In modern times, this tale of Masada is the most well-known story of the revolt, but there is little recognition it has its origins in the census cited by Luke.

Masada, the last fortress of the resistance begun under the census of Quirinius. (Photo by G. J. Goldberg)

How Would First-Century Jews Have Understood Luke?

Whenever Josephus mentions Quirinius, he mentions Judas the Galilean and vice versa. This essential aspect of the war against Rome would thus seem to have been remembered by Jewish readers of Luke even at the end of the first century. Even if they did not know all the details, Luke’s mere mention of a Roman census—the first census, as Luke emphasizes—would have immediately alerted these readers that he is dealing with the time when the freedom of Judea has been taken away and the country placed under Roman rule: the source of conflict that led to the Jewish Revolt. 

What would these Jewish readers make of the fact that Luke chooses to mention this trigger event of the resistance, the census of Quirinius, in his story of the birth of Jesus? 

First, would they detect the problem with Luke’s dating of the census? Luke has skipped over the ten years between the reign of Herod and the assessment by Quirinius. But there is a reason his readers as well as Luke could have been confused about the timing. It was a period of great unrest, and as it happened, there were two men named Judas that raised revolts. Near the end of Herod’s life, the earlier Judas, son of Seriphaeus, had ignited a protest against a golden eagle Herod had placed over the gates of the Jerusalem Temple; but Judas and his followers were executed. Reaction to these killings led to an extremely violent insurrection. Yet this was ten years before the census of Quirinius and the tax protest of Judas the Galilean. (War 1.648 ff; Ant. 17.149 ff.)

Luke could have made the equation of the two Judas’s. In fact, the Judas he describes in Acts 5, as mentioned above, conforms more to the earlier Judas than the later one, suggesting Luke did make this identification. Then the revolts of the golden eagle and against Quirinius may have been thought to be one protest, which would mean to Luke that the census did in fact occur just after Herod’s death. (Brown cites an explanation by R. Syme along these lines and considers it highly plausible; Brown, p. 555. The possibility that Luke made inaccurate use of Josephus, especially in pairing Judas with Theudas, is discussed by Steve Mason, Josephus and the New Testament, pp. 205–213.) 

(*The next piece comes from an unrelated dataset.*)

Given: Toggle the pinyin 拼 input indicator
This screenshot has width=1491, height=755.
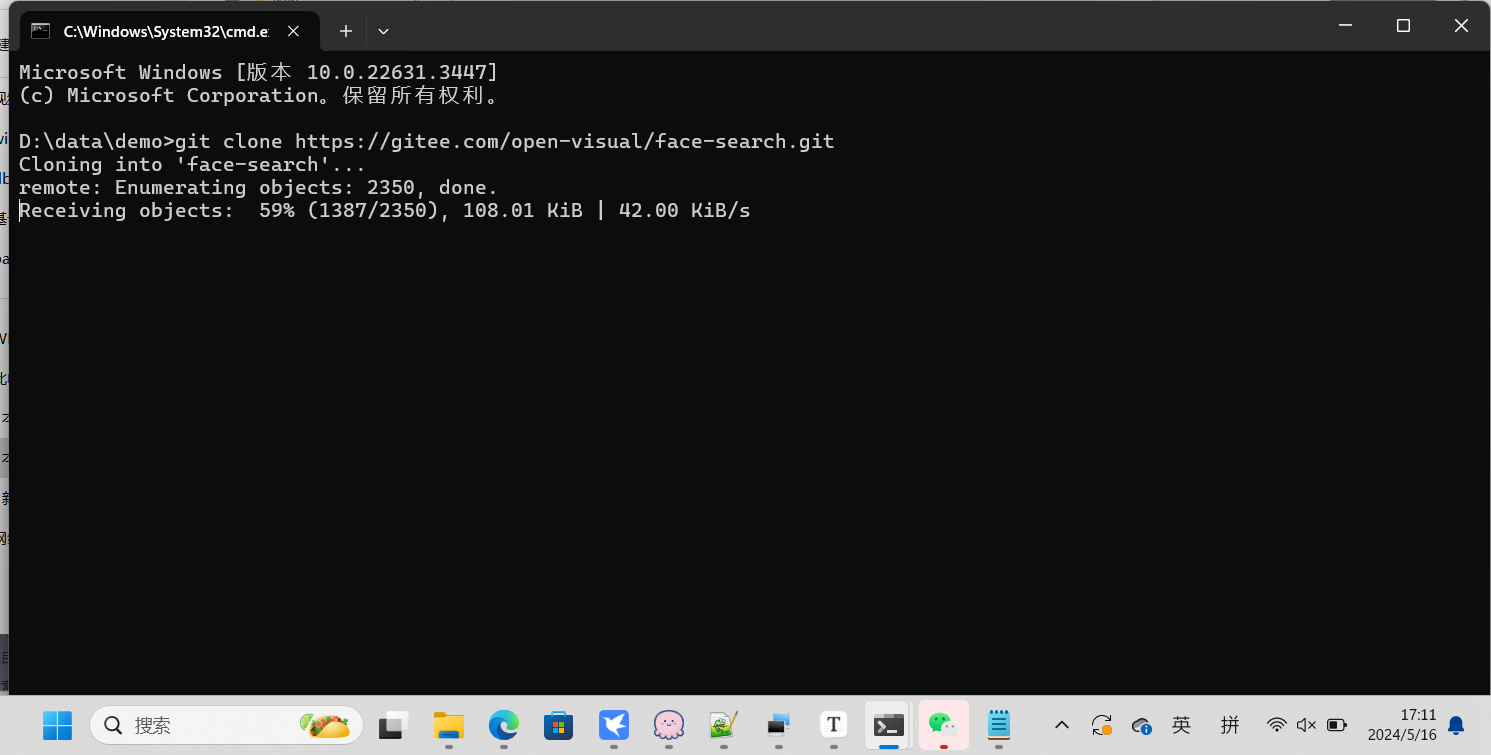Looking at the screenshot, I should point(1231,725).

If Luke’s Jewish readers decided to look past, or simply missed, such problems, how would they have reacted to Luke’s mention of the pivotal census?

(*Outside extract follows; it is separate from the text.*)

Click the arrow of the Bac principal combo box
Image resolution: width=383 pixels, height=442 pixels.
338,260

The obvious point is that Jesus and the resistance against Rome are born at the same moment. There are clear signs—such as the hymn to bringing down rulers in Luke 1:52—Luke means him to be the ultimate, even divine, expression of the revolutionaries’ goal to establish a nation, as Judas the Galilean would have it, where “only God is their ruler”, or, in New Testament terms, a “kingdom of God”. But on the other hand, the parents are shown complying with the census – they aren’t one of Judas the Galilean’s tax resisters. (When later Jesus is asked the critical question, “to trap him”, of whether he supports the anti-tax resistance, he acquiesces to the paying of the tax without overtly relinquishing the philosophy that God is the true ruler (Luke 20:25).) Is Jesus then meant to be a rival of the extremist movement?

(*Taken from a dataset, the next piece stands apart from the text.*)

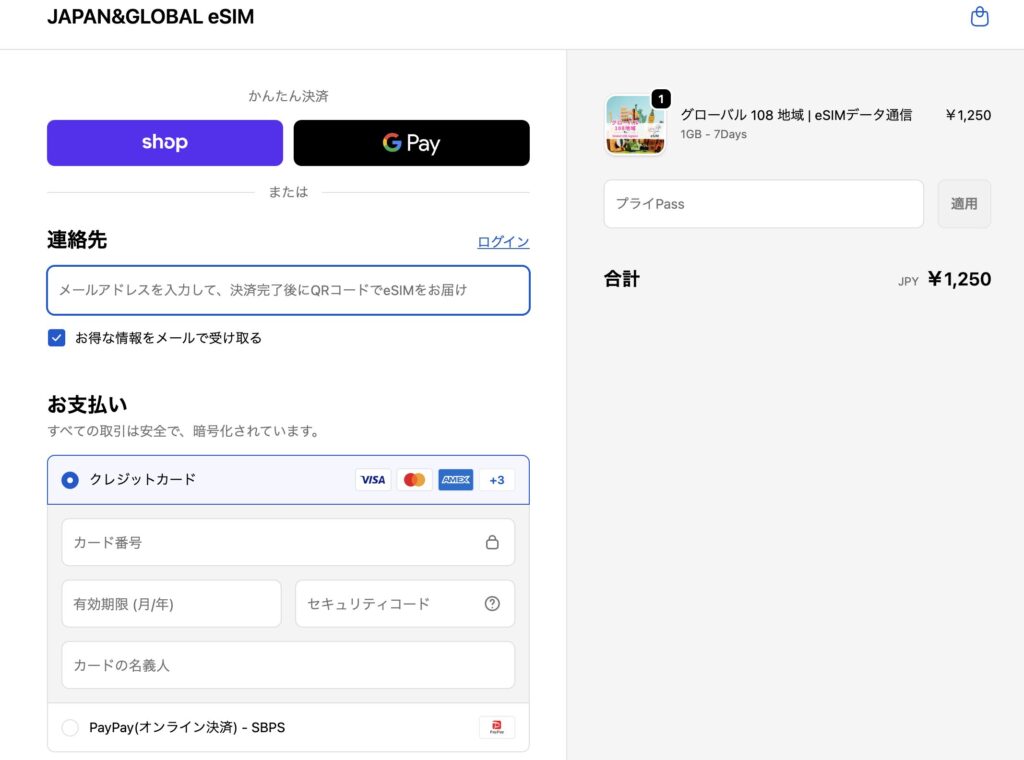Select the クレジットカード radio button
Screen dimensions: 1024x760
click(70, 480)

In either case, Luke’s Jewish readers, after the destruction of Jerusalem in 70, knew that neither Jesus nor the resistance had accomplished the goal of a free state. What then, they would wonder, is Luke’s point with starting with the emotionally and politically charged census? They would have to read beyond Chapter 2 in order to try to solve that mystery. And that, no doubt, is just what Luke intended.

Bibliography

Brown, Raymond E. The Birth of the Messiah. (Doubleday, 1993)

Mason, Steve. Josephus and the New Testament. (Hendrickson, 1992)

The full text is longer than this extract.